Freddie climbed out of the car himself as Ephram extricated the overwhelmed Lurr from the backseat, retrieving the gun from the back of his trousers, and looking around cautiously at their new environment; instinctively wanting to stand as close to Ephram as possible, but denying the impulse, as he recognised it as largely unhelpful. 

Comforting - but unhelpful.

Afer all, whenever these Vuva-wotsits turned up, they would all need a bit of room to manoeuvre if they had any hope of defending themselves.

It was impossible to miss though - now that they had a clear look at him - that Lurr was quite a bit more boy than man; and when Ephram caught Freddie’s eye, still very much the conscientious Sheriff even out here in the wastelands, the fairy gave a subtle nod of understanding and concession, knowing that his husband would never be able to simply turn his back and allow a child to fend for themselves. 

Lurr was theirs now for the duration; all they could do was hope that he didn’t make anything _worse_ \- becauseFreddie got the distinct feeling that Lurr’s ‘help’ might be a bit subject to interpretation.

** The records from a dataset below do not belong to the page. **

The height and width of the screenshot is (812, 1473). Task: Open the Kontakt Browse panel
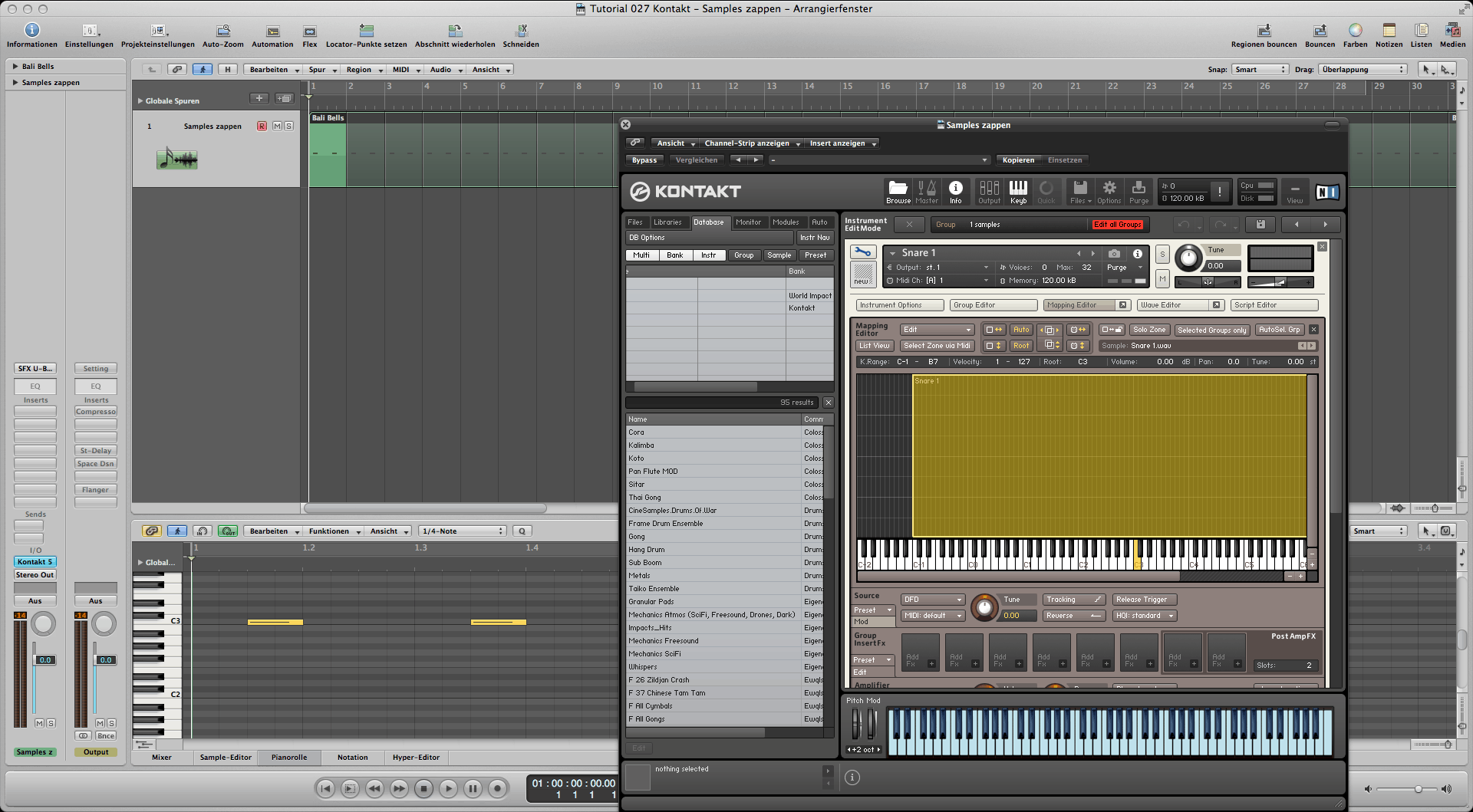pos(898,191)
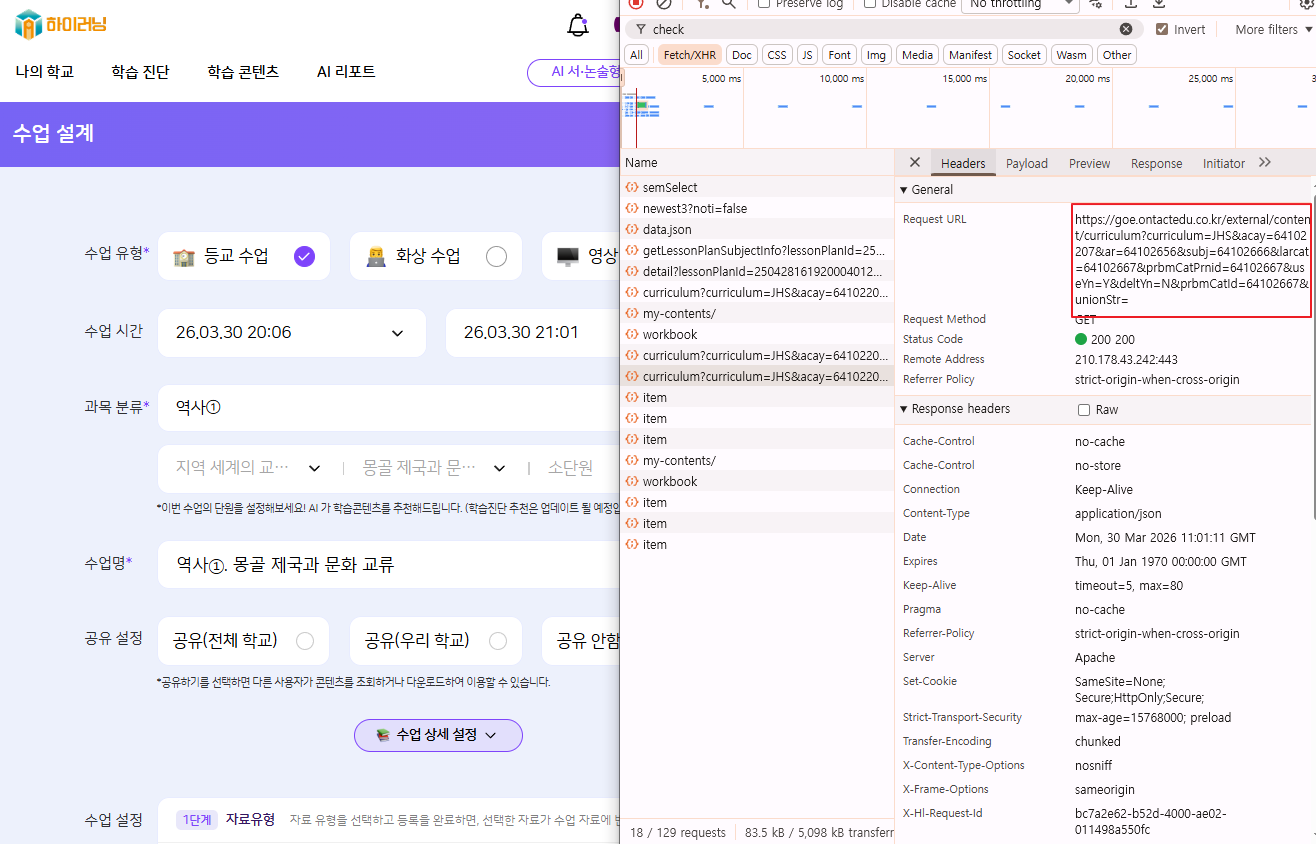The image size is (1316, 844).
Task: Clear the filter text with X icon
Action: [x=1126, y=30]
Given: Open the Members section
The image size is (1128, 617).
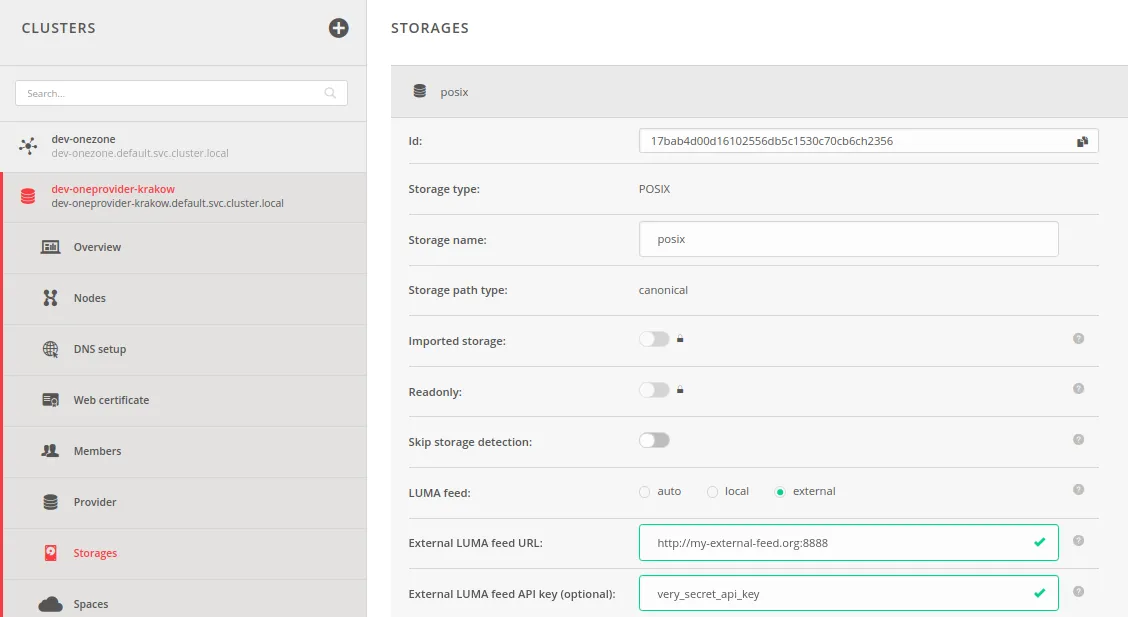Looking at the screenshot, I should (x=97, y=450).
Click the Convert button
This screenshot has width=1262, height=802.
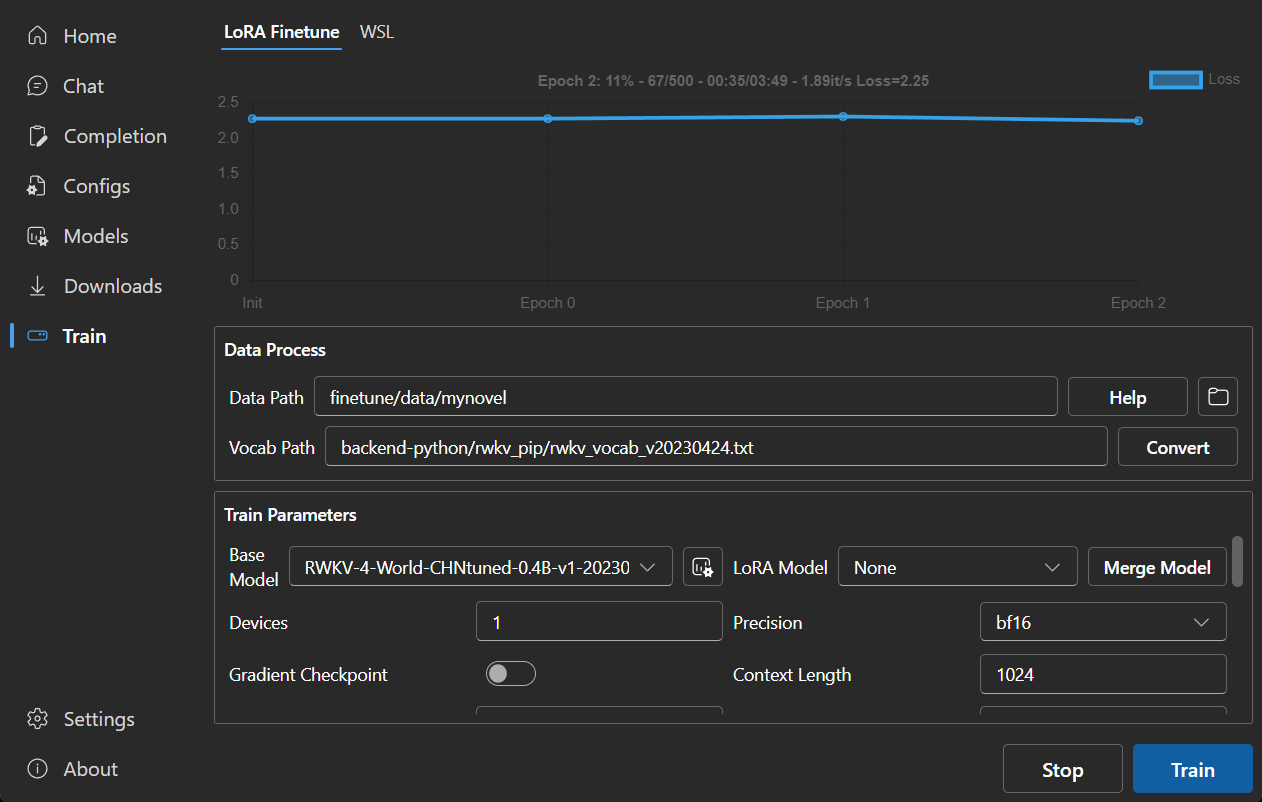1177,447
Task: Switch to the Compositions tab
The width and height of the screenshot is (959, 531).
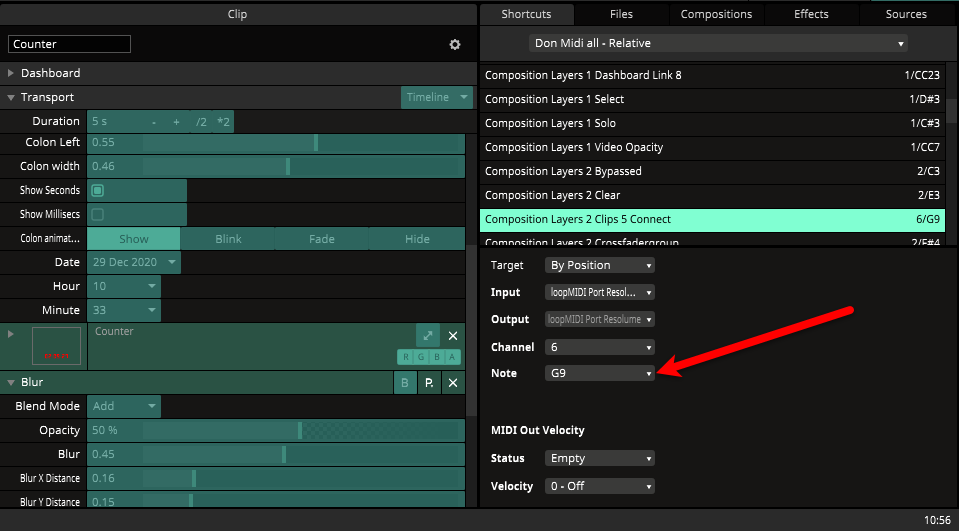Action: coord(716,14)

He couldn’t help a chuckle though at the young man’s assertion that Freddie and Ephram were Breeders, and he shot his witch a small grin before looking back to their new friend. “That’s very kind of you, darling,” the fairy said, “As soon as we work out where exactly that is, I promise you’ll be the first to know.”

Freddie looked around again, gun in hand, taking in the almost eerie sort of stillness in the canyon - an unnatural sort of stillness; as though the canyon itself were somehow holding its breath - and he squinted a bit, noticing something in the sand a little ways off. 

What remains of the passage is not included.